Element and text position data
================================

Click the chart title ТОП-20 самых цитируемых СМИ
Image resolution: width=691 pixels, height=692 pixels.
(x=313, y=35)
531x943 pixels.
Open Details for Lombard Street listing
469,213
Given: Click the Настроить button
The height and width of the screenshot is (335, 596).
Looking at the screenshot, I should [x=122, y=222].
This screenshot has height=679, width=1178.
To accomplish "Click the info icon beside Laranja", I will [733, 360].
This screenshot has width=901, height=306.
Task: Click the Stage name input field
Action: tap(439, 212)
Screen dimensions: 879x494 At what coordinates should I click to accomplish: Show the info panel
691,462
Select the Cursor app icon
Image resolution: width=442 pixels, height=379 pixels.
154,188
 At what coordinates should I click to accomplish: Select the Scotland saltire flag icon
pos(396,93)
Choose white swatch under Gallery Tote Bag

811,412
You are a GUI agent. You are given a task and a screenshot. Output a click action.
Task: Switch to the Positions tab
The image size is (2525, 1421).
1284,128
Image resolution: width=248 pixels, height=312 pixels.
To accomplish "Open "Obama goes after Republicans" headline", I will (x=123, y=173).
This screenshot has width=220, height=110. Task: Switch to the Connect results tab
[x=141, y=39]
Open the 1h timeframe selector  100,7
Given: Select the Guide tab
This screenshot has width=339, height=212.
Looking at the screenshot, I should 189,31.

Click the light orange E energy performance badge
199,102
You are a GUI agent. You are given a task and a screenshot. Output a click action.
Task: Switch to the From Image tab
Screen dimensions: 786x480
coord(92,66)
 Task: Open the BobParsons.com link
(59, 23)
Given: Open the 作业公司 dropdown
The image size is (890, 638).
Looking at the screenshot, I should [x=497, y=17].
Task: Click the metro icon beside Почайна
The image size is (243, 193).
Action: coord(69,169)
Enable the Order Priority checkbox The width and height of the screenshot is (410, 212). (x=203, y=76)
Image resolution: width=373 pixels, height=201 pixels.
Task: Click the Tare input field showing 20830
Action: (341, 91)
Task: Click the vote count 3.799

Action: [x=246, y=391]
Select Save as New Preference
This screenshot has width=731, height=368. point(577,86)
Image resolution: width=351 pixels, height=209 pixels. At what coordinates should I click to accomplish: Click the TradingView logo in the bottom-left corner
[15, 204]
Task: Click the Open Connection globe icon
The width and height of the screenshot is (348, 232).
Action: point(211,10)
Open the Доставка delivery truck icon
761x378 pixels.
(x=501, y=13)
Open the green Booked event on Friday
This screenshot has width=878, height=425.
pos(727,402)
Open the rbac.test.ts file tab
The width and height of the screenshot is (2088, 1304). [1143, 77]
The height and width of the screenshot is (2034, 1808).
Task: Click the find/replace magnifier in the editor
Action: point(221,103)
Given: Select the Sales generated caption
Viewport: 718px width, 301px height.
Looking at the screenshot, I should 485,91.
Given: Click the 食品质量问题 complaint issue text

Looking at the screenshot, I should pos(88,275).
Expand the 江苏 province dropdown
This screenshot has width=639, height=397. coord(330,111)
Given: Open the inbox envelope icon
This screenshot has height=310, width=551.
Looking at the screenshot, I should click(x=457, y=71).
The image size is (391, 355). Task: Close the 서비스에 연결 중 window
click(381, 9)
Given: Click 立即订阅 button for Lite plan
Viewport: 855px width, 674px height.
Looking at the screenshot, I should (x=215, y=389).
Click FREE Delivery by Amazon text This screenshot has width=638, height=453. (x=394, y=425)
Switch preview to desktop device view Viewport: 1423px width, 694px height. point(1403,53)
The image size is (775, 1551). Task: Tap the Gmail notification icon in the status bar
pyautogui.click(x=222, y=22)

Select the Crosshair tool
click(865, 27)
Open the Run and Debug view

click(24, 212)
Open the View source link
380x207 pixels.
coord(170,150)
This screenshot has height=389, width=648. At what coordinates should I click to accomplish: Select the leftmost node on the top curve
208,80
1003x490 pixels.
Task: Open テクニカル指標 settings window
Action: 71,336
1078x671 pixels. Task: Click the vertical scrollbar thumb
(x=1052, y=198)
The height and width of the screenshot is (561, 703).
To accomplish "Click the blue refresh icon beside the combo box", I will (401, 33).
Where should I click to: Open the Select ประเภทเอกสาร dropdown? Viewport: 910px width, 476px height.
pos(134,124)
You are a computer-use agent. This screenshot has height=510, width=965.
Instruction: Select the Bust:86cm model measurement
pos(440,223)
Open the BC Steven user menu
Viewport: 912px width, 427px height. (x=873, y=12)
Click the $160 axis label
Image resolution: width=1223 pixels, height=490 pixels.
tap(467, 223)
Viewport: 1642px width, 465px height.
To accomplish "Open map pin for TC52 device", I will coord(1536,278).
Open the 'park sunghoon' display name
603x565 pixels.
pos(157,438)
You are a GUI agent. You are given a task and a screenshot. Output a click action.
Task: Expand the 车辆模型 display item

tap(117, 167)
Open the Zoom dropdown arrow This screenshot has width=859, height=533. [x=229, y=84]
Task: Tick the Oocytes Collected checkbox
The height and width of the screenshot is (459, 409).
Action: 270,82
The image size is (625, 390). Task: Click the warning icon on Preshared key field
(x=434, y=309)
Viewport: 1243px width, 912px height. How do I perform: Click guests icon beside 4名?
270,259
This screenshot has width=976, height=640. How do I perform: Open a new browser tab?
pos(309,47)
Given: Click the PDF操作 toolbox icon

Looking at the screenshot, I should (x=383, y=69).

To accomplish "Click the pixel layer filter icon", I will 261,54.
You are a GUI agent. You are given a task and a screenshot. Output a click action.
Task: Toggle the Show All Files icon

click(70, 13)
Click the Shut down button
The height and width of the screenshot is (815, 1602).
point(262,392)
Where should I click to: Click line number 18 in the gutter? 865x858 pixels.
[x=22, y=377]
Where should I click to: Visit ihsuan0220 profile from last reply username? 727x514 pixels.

================================

> [Work to be completed]:
Transcribe every line of the listing above, keeping each one identical to the original.

> [Solution to this exercise]:
Click the chart title ТОП-20 самых цитируемых СМИ
Image resolution: width=691 pixels, height=692 pixels.
(x=313, y=35)
531x943 pixels.
Open Details for Lombard Street listing
469,213
Given: Click the Настроить button
The height and width of the screenshot is (335, 596).
Looking at the screenshot, I should [x=122, y=222].
This screenshot has height=679, width=1178.
To accomplish "Click the info icon beside Laranja", I will [733, 360].
This screenshot has width=901, height=306.
Task: Click the Stage name input field
Action: tap(439, 212)
Screen dimensions: 879x494 At what coordinates should I click to accomplish: Show the info panel
691,462
Select the Cursor app icon
Image resolution: width=442 pixels, height=379 pixels.
154,188
 At what coordinates should I click to accomplish: Select the Scotland saltire flag icon
pos(396,93)
Choose white swatch under Gallery Tote Bag

811,412
You are a GUI agent. You are given a task and a screenshot. Output a click action.
Task: Switch to the Positions tab
The image size is (2525, 1421).
1284,128
Image resolution: width=248 pixels, height=312 pixels.
To accomplish "Open "Obama goes after Republicans" headline", I will (x=123, y=173).
This screenshot has width=220, height=110. Task: Switch to the Connect results tab
[x=141, y=39]
Open the 1h timeframe selector  100,7
Given: Select the Guide tab
This screenshot has width=339, height=212.
Looking at the screenshot, I should 189,31.

Click the light orange E energy performance badge
199,102
You are a GUI agent. You are given a task and a screenshot. Output a click action.
Task: Switch to the From Image tab
Screen dimensions: 786x480
coord(92,66)
 Task: Open the BobParsons.com link
(59, 23)
Given: Open the 作业公司 dropdown
The image size is (890, 638).
Looking at the screenshot, I should [x=497, y=17].
Task: Click the metro icon beside Почайна
The image size is (243, 193).
Action: coord(69,169)
Enable the Order Priority checkbox The width and height of the screenshot is (410, 212). (x=203, y=76)
Image resolution: width=373 pixels, height=201 pixels.
Task: Click the Tare input field showing 20830
Action: (341, 91)
Task: Click the vote count 3.799

Action: [x=246, y=391]
Select Save as New Preference
This screenshot has width=731, height=368. point(577,86)
Image resolution: width=351 pixels, height=209 pixels. At what coordinates should I click to accomplish: Click the TradingView logo in the bottom-left corner
[15, 204]
Task: Click the Open Connection globe icon
The width and height of the screenshot is (348, 232).
Action: point(211,10)
Open the Доставка delivery truck icon
761x378 pixels.
(x=501, y=13)
Open the green Booked event on Friday
This screenshot has width=878, height=425.
pos(727,402)
Open the rbac.test.ts file tab
The width and height of the screenshot is (2088, 1304). [1143, 77]
The height and width of the screenshot is (2034, 1808).
Task: Click the find/replace magnifier in the editor
Action: point(221,103)
Given: Select the Sales generated caption
Viewport: 718px width, 301px height.
Looking at the screenshot, I should 485,91.
Given: Click the 食品质量问题 complaint issue text

Looking at the screenshot, I should pos(88,275).
Expand the 江苏 province dropdown
This screenshot has width=639, height=397. coord(330,111)
Given: Open the inbox envelope icon
This screenshot has height=310, width=551.
Looking at the screenshot, I should click(x=457, y=71).
The image size is (391, 355). Task: Close the 서비스에 연결 중 window
click(381, 9)
Given: Click 立即订阅 button for Lite plan
Viewport: 855px width, 674px height.
Looking at the screenshot, I should (x=215, y=389).
Click FREE Delivery by Amazon text This screenshot has width=638, height=453. (x=394, y=425)
Switch preview to desktop device view Viewport: 1423px width, 694px height. point(1403,53)
The image size is (775, 1551). Task: Tap the Gmail notification icon in the status bar
pyautogui.click(x=222, y=22)

Select the Crosshair tool
click(865, 27)
Open the Run and Debug view

click(24, 212)
Open the View source link
380x207 pixels.
coord(170,150)
This screenshot has height=389, width=648. At what coordinates should I click to accomplish: Select the leftmost node on the top curve
208,80
1003x490 pixels.
Task: Open テクニカル指標 settings window
Action: 71,336
1078x671 pixels. Task: Click the vertical scrollbar thumb
(x=1052, y=198)
The height and width of the screenshot is (561, 703).
To accomplish "Click the blue refresh icon beside the combo box", I will (401, 33).
Where should I click to: Open the Select ประเภทเอกสาร dropdown? Viewport: 910px width, 476px height.
pos(134,124)
You are a computer-use agent. This screenshot has height=510, width=965.
Instruction: Select the Bust:86cm model measurement
pos(440,223)
Open the BC Steven user menu
Viewport: 912px width, 427px height. (x=873, y=12)
Click the $160 axis label
Image resolution: width=1223 pixels, height=490 pixels.
tap(467, 223)
Viewport: 1642px width, 465px height.
To accomplish "Open map pin for TC52 device", I will coord(1536,278).
Open the 'park sunghoon' display name
603x565 pixels.
pos(157,438)
You are a GUI agent. You are given a task and a screenshot. Output a click action.
Task: Expand the 车辆模型 display item

tap(117, 167)
Open the Zoom dropdown arrow This screenshot has width=859, height=533. [x=229, y=84]
Task: Tick the Oocytes Collected checkbox
The height and width of the screenshot is (459, 409).
Action: 270,82
The image size is (625, 390). Task: Click the warning icon on Preshared key field
(x=434, y=309)
Viewport: 1243px width, 912px height. How do I perform: Click guests icon beside 4名?
270,259
This screenshot has width=976, height=640. How do I perform: Open a new browser tab?
pos(309,47)
Given: Click the PDF操作 toolbox icon

Looking at the screenshot, I should (x=383, y=69).

To accomplish "Click the pixel layer filter icon", I will 261,54.
You are a GUI agent. You are given a task and a screenshot. Output a click action.
Task: Toggle the Show All Files icon

click(70, 13)
Click the Shut down button
The height and width of the screenshot is (815, 1602).
point(262,392)
Where should I click to: Click line number 18 in the gutter? 865x858 pixels.
[x=22, y=377]
Where should I click to: Visit ihsuan0220 profile from last reply username? 727x514 pixels.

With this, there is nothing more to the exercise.